Wave-generated currents produce high-tech liquid materials
Scientists at The Australian National University (ANU) have controlled wave-generated currents to make previously unimaginable liquid materials for technological innovations, including techniques to manipulate micro-organisms. The new kind of dynamic material could be revolutionary, similar to other materials created in recent decades that have been used for invisibility cloaking, superlenses and high-efficiency antennae.
Research group leader Professor Michael Shats from ANU said the currents made a liquid behave like materials with regular structures such as crystals. "It's an incredibly powerful new tool that will work at the surface of almost any liquid," said Professor Shats from the ANU Research School of Physics and Engineering.
"By changing waves, we can change the flow patterns. This allows us to remote-control the nature of the material." The flow patterns can be changed at will, so the liquid-based materials are more dynamic and flexible than solid materials.

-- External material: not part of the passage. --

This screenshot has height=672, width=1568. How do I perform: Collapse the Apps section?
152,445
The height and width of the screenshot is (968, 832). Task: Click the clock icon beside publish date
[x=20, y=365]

"These flow patterns are effectively two-dimensional materials at the interface between the liquid and the gas above it," Professor Shats said. The research is published in Nature Communications.

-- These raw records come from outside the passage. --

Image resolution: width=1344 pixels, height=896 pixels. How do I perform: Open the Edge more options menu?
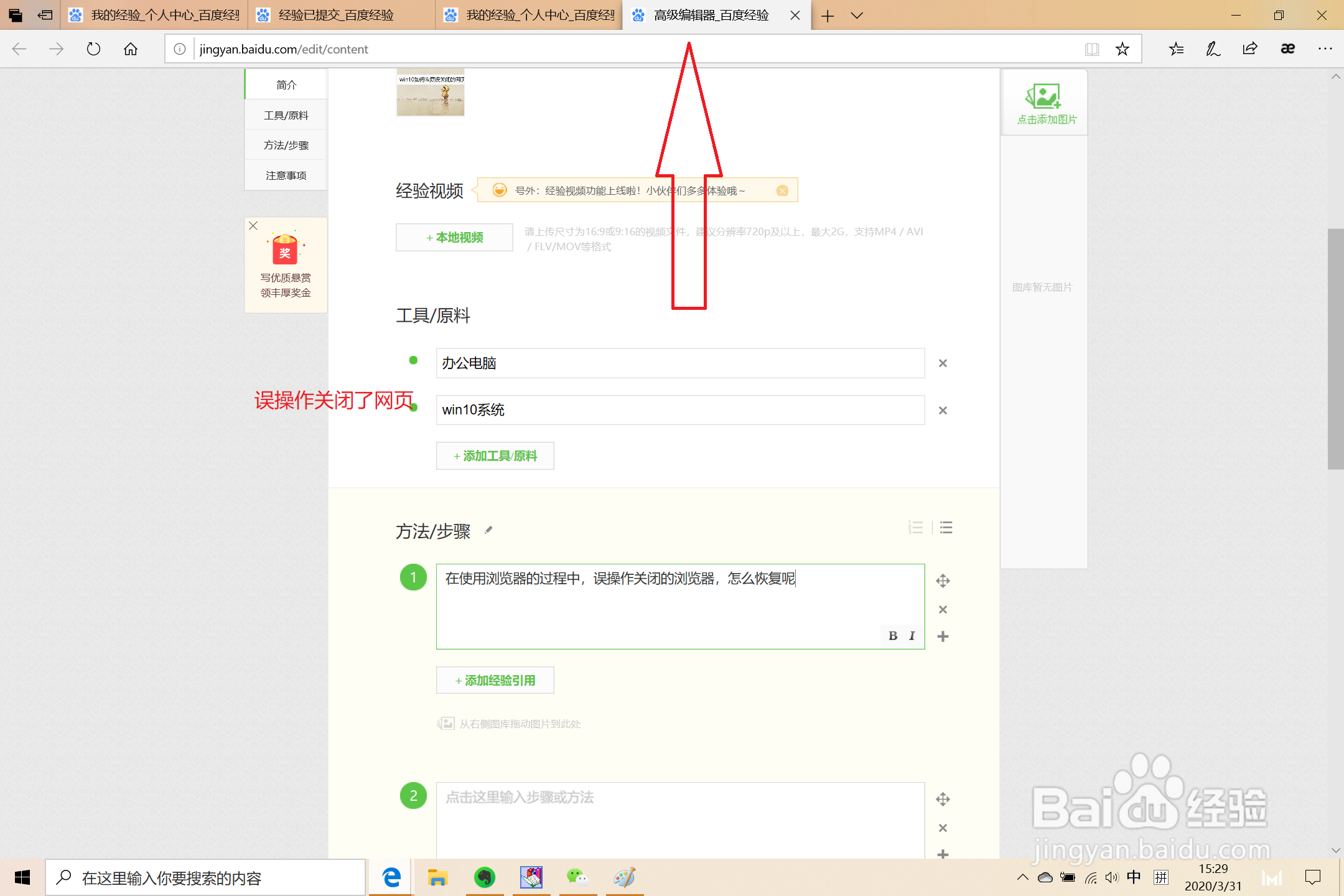pos(1325,49)
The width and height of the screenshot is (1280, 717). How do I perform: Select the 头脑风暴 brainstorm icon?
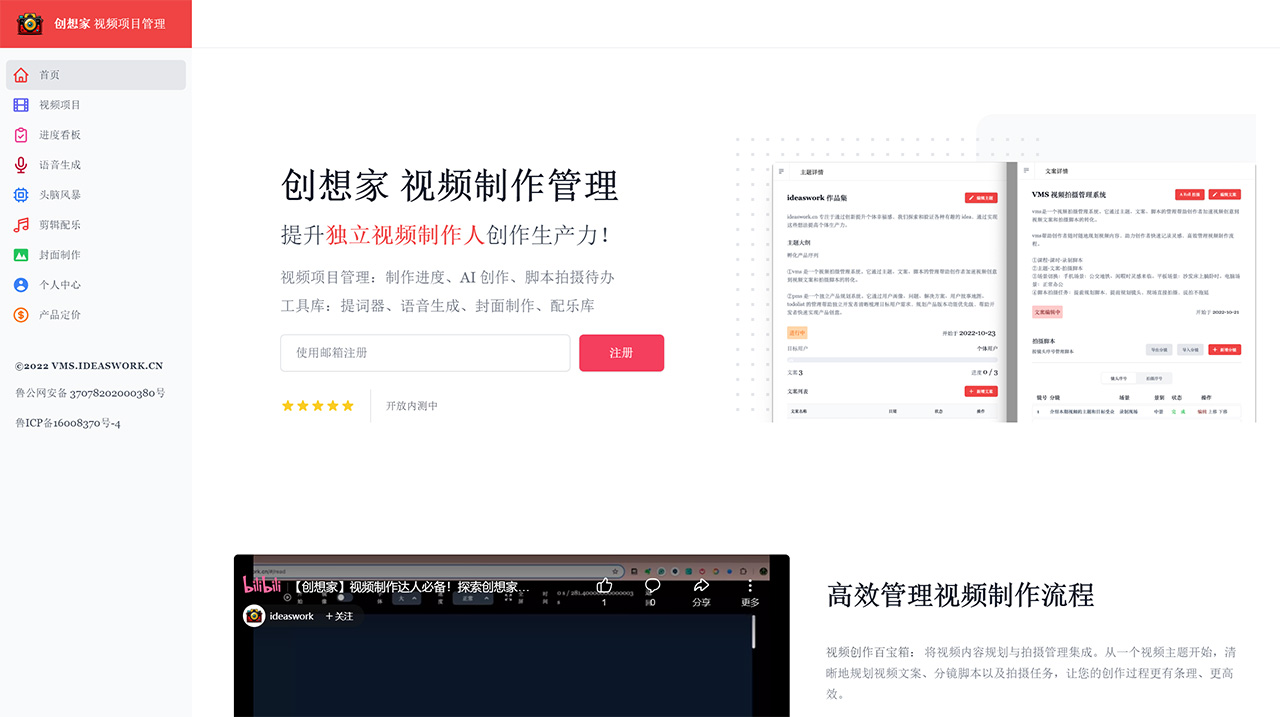pos(20,194)
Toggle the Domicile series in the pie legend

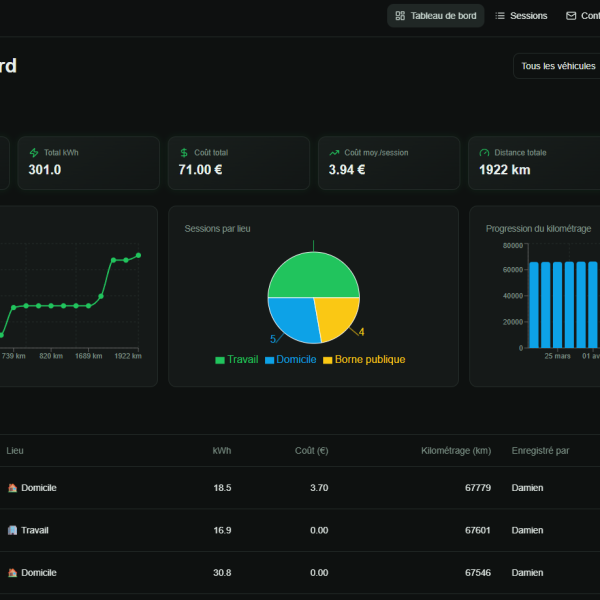290,360

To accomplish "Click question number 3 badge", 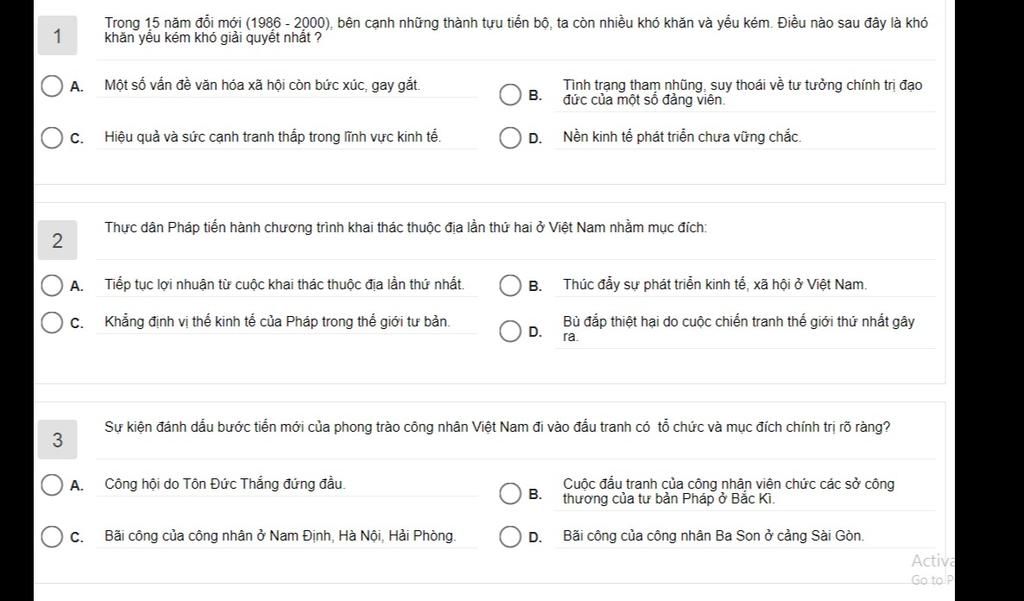I will click(x=57, y=440).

Lead author Dr Nicolas Francois from the ANU Research School of Physics and Engineering said each current was like a Lego brick. "Now we have created the brick, people will be able to make complex structures we cannot imagine now," he said. "If you use conducting liquids you can create an interface with designed electrical properties. Or with biocompatible substances you can guide micro-organisms or trap them."
The team observed the flow patterns in a tank of water by generating a wave pattern with two oscillators and tracking fluid particles. They also modelled the flow with computer simulations and theoretical calculations.